A recent report by the BBC has cast a very interesting light on the UK housing market and the huge shortage of homes. Politicians continue to talk the talk but very often they fail to walk the walk. As a consequence, the BBC report estimates a shortfall of 1.2 million homes in the UK. On top of this, as the UK population continues to grow so demand for houses is also following suit.

Snippets from the report

Here are a number of snippets from the BBC report which highlight the challenges facing the UK housing market and potential opportunities for investors:-

• It will take 15 years at current building rates to close the housing supply gap
• The housing shortage is affecting the mental health of millions of people
• 25% of those surveyed said their mental health had suffered as a consequence of housing issues
• More than half of 18 to 24-year-olds still live with their parents
• 18% of those aged between 25 and 34 still live with their parents
• Some tenants are spending a third of their monthly income on rent/mortgage payments

The UK government respond to the report by stating that:-

• Since 2010 the government has delivered more than 464,000 new affordable homes
• This includes 114,000 social homes
• The social housing waiting list has fallen by 40% since 2012

As ever, the figures issued by the government do not totally stack up against the experiences of individuals up and down the country. While the government response may well be accurate, have they taken into account housing associations and private landlords? What is the level of rental benefits paid out by the UK government today compared to 10 years ago?

Looking to the future

During the last general election the Conservative party committed to building 1 million homes during this Parliament. The government is also very quick to point out that last year saw the largest number of new homes built over the last 30 years. There is also the lifting of the borrowing cap for local authorities which should increase investment in social housing. However, couples, individuals and families up and down the country need housing now!

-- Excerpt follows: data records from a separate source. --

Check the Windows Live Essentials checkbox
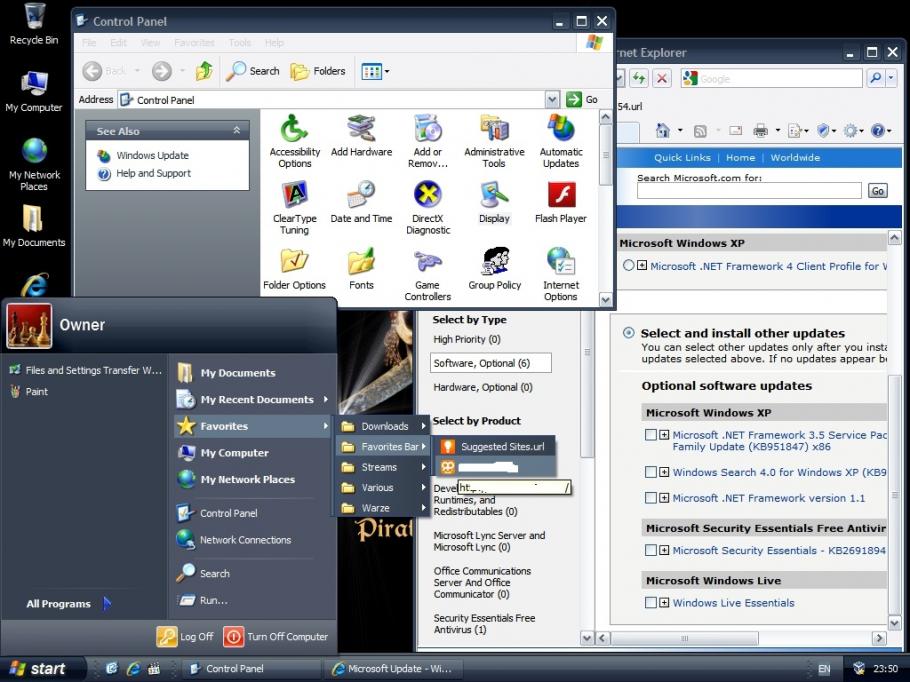The image size is (910, 682). point(651,603)
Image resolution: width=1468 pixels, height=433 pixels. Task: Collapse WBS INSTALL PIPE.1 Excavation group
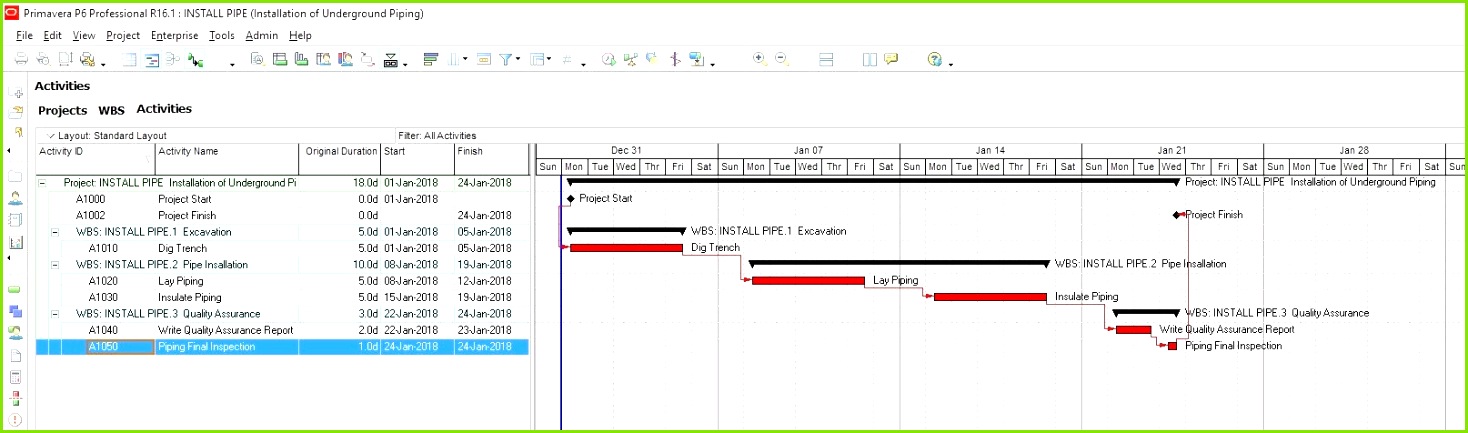pos(55,232)
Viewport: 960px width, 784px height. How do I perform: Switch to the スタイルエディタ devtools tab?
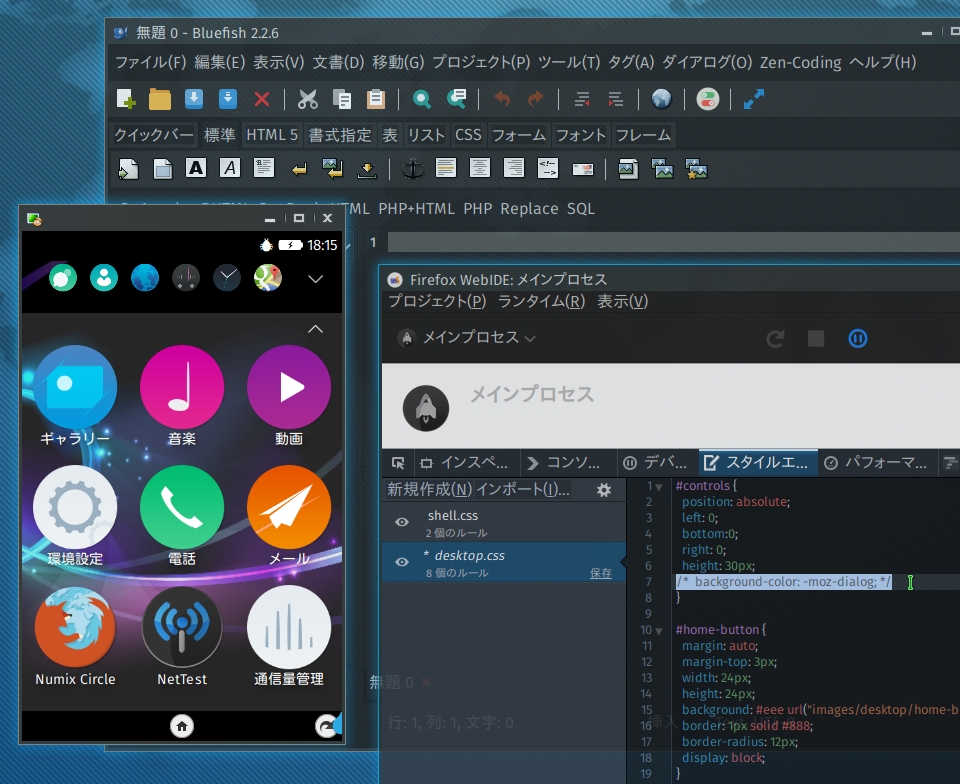coord(758,463)
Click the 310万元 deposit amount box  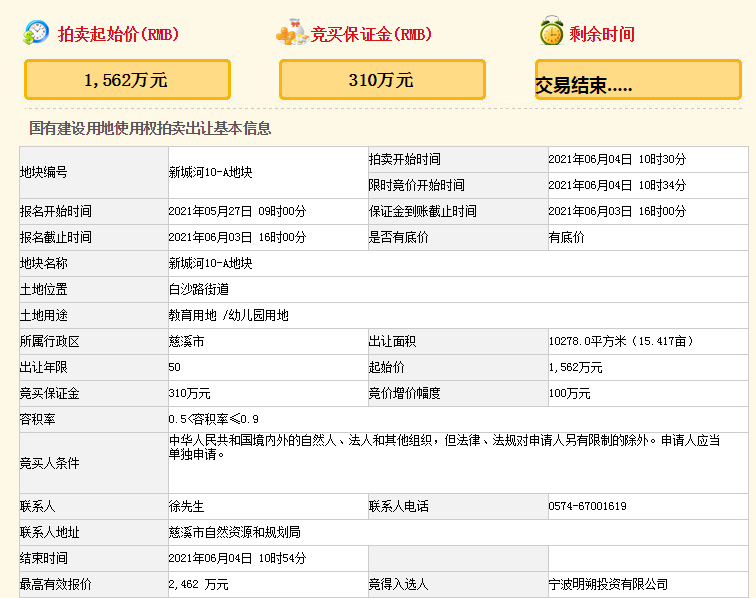coord(382,80)
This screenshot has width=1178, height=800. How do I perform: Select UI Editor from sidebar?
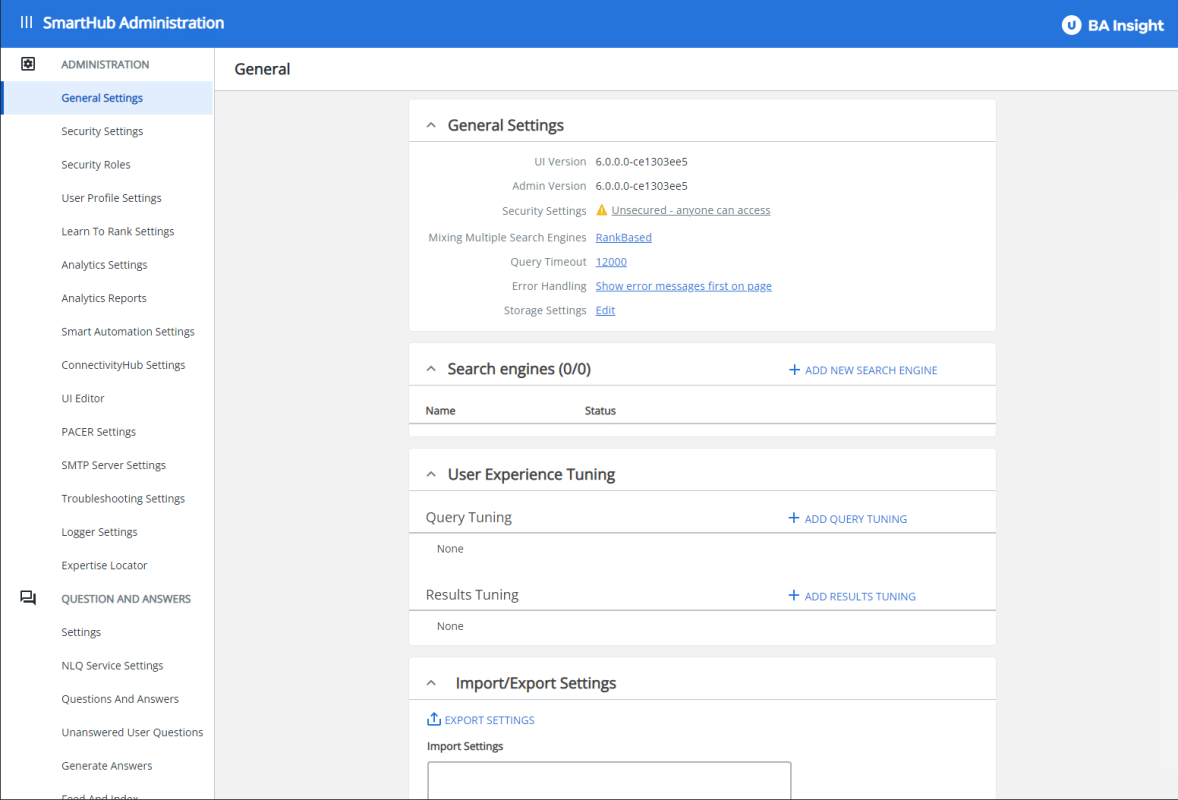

It is fair to say that plugging the gap between current supply and current demand has been a huge problem for many governments over the years. When you also consider the recent floods we can only assume this will change the process of obtaining planning permission from local authorities. We know that many homes over the last 20 years or so have been built on land which has the potential to flood. Whether there will be any legal comeback from those who acquired property on “known floodplains” remains to be seen. However, it will not help the planning permission process going forward.

Thinking outside the box

Shared accommodation, different structures and space-saving accommodation will continue to attract huge attention going forward. Even though the UK is pulling out of the European Union the UK population is still growing and will continue to do so. There is a real need to “think outside the box” and look to other countries to see out they have solved their housing crisis. Simply promising to build more and more traditional houses is now lost on the electorate. The government will need to address the issue of specific funding, rather than blasé funding targets announced time and time again, as well as a huge shortage of skilled labour.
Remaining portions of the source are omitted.